## [DIRECTIONS]
- a) In the article on the EKD's appeal against anti-Gypsy prejudice, rewrite the section from "Church organisations have" up to and including "and basic facilities.", with "running water" replaced by "piped water".
- b) According to the article on the EKD's appeal against anti-Gypsy prejudice, since what year has International Roma Day raised awareness of Roma issues?
- c) Continue the article on Bishop Fehrs's appeal for Roma rights from the point where it stops.

## [PASSAGE PROVIDED]
The acting council chair of the Evangelical Church in Germany (EKD), the Rt Revd Kirsten Fehrs, leads the ecumenical Stations of the Cross in Schleswig-Holstein, Lübeck, in March

The acting council chair of the Evangelical Church in Germany (EKD), the Rt Revd Kirsten Fehrs, leads the ecumenical Stations of the Cross in Schleswi...

THE acting council chair of the Evangelical Church in Germany (EKD), the Rt Revd Kirsten Fehrs, has urged Christians to combat anti-Gypsy prejudices, and work against the hostility directed at Roma minorities in Europe.

“There are still prejudices, even outright hatred, against Sinti and Roma in many countries, including here in Germany,” Bishop Fehrs said.

“For a long time, the suffering inflicted against them was not seen, and the genocide not noticed. Since the Protestant Church also failed at that time, it’s all the more important that the EKD stands up against anti-Gypsy caricatures today, and supports inclusiveness.”

Bishop Fehrs issued the appeal for International Roma Day, on 8 April, which has raised awareness of Roma issues since 1990.

She said that the day offered an opportunity to recognise the Roma contribution to cultural history, but also to draw attention to continuing discrimination and violence, and to press for justice and “inviolable human dignity” for Roma communities under Germany’s Basic Law, or constitution.

“From a Christian perspective, every human being has a dignity given by God — it is important to live this human dignity in everyday life,” Bishop Fehrs said. “This is especially true when rights are being questioned by radical populists. Together, we must ensure we remain a society with a human face.”

Church organisations have repeatedly urged better treatment of Europe’s ten to 12 million Gypsies, who make up one third of the world’s total, but are the continent’s least organised and represented minority: up to four-fifths live in poverty, and 30 per cent lack running water and basic facilities.

## [DATA EXCERPT]

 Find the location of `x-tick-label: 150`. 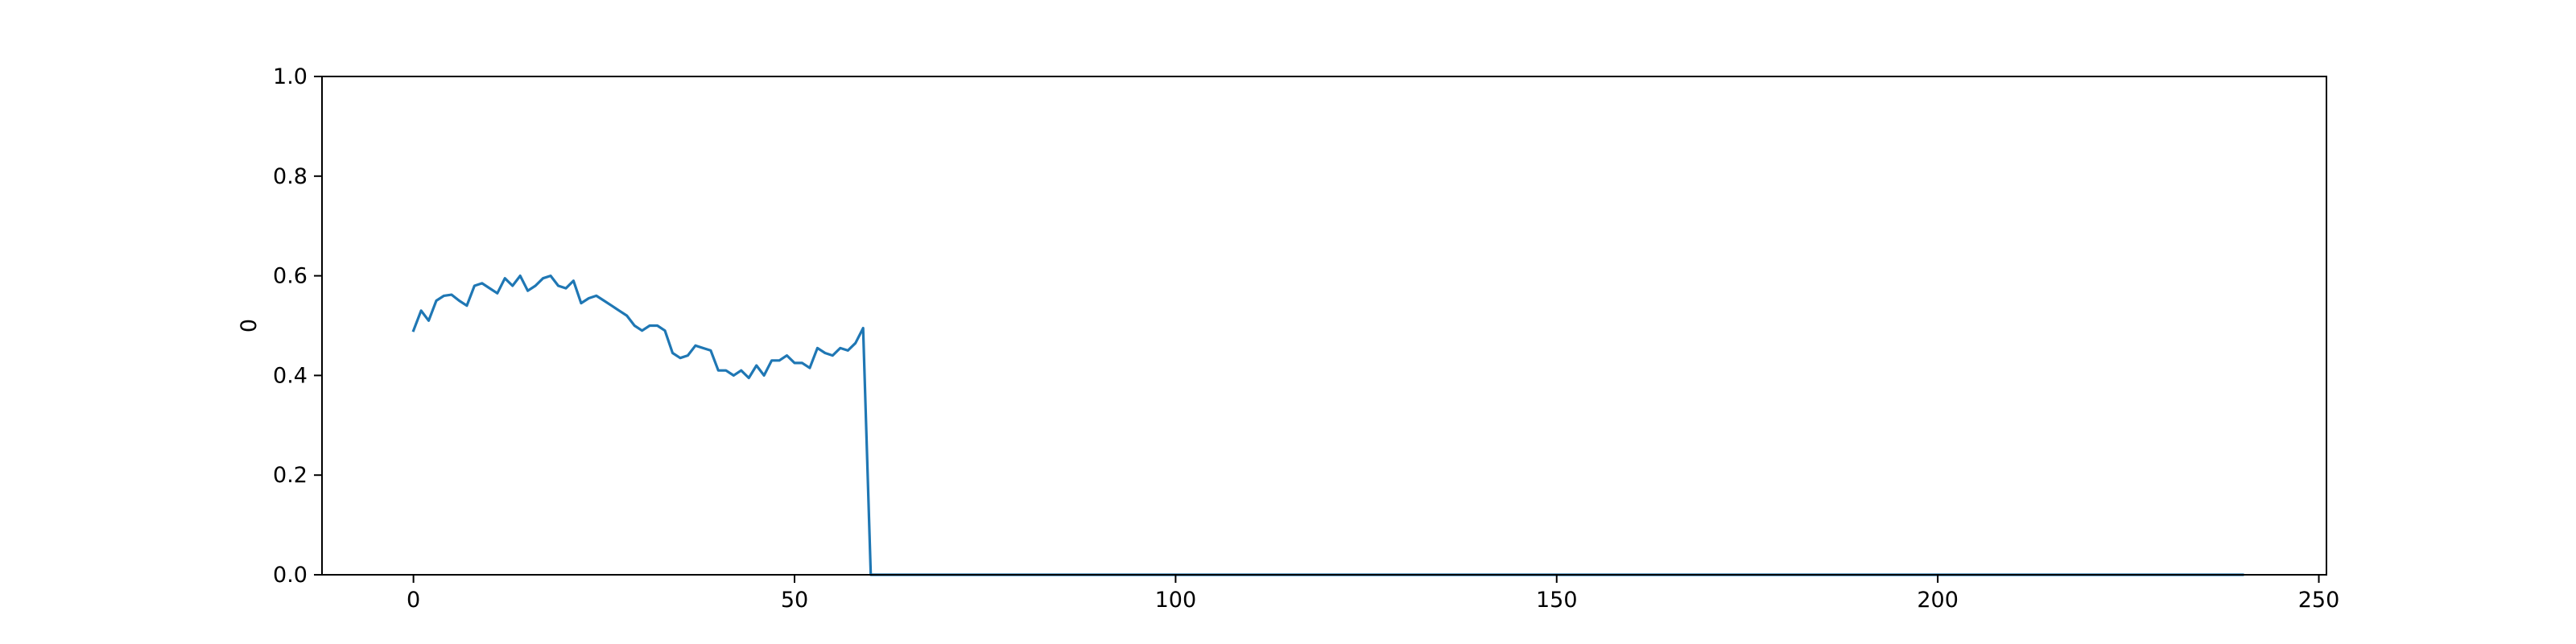

x-tick-label: 150 is located at coordinates (1557, 600).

## [ANSWERS FOR THIS EXERCISE]
- a)
Church organisations have repeatedly urged better treatment of Europe’s ten to 12 million Gypsies, who make up one third of the world’s total, but are the continent’s least organised and represented minority: up to four-fifths live in poverty, and 30 per cent lack piped water and basic facilities.

- b) Since 1990.

- c)
About half a million Roma, who first reached Europe from the Punjab in the tenth century, were killed by Nazis during the Holocaust — something not publicly commemorated until the 1990s — and Roma life expectancy currently remains 11 years below the European average.

In October 2020, the European Commission launched a ten-year plan to improve conditions in all areas for Roma, including halving the gap with the general population in education, employment, health, housing, and income.

In a resolution last October, however, the European Parliament said that the EU’s 27 member-states still needed “concrete policies” for protecting and integrating Roma, as well as “concrete actions” to “fight and dismantle systemic discrimination and build a Europe of equality for all”.

In January last year, the EKD in Germany called for Churches to examine their own “history of guilt” towards Roma, many of whom belong to predominant Christian denominations, and undertake a “critical examination” of relevant “theological and ecclesiastical thought patterns and influences”.

In Britain, where the first Roma Congress was co-organised by the World Council of Churches in 1971, an ecumenical Churches Network for Gypsies, Travellers and Roma was set up in the late 1990s, and the Church of England now has a dozen chaplains working with Roma communities.